Speaker: Not enough support to override veto of prison bill
HARTFORD, Conn. (AP) — Speaker of the House Matt Ritter said Tuesday there are not enough votes in the House of Representatives to override Gov. Ned Lamont’s veto of a bill that limited when isolated confinement or seclusion is used in Connecticut prisons.
Advocates for inmates have been urging the Democratic controlled General Assembly to overturn the Democratic governor’s veto, arguing that an executive order Lamont signed to address the issue falls far short of what’s needed. A rally, organized by the group Stop Solitary CT, is planned at the state Capitol on Friday to persuade lawmakers to “vote their conscience.”
The legislature is expected to hold a “veto session” July 26 to consider whether to attempt an override. Two-thirds of each chamber must vote to repass a vetoed bill.
“The original bill received 87 ‘yes’ votes when we approved the legislation in June,” Ritter said in a statement, referring to the House, released Tuesday. “Without a commitment of 14 votes from the other side of the aisle, we cannot reach the override number of 101 votes.”
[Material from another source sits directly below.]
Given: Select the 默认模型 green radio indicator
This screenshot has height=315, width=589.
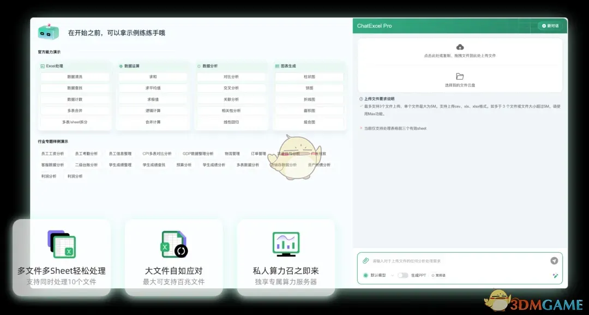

Lamont said previously he vetoed the bill because, as written, it put “the safety of incarcerated persons and correction employees at substantial risk” by imposing “unreasonable and dangerous limits” on the use of restraints, among other measures. Instead, he issued an executive order that, among other things, directs the Department of Correction commissioner to increase “out of cell time” for all incarcerated individuals, including those in “restrictive status.”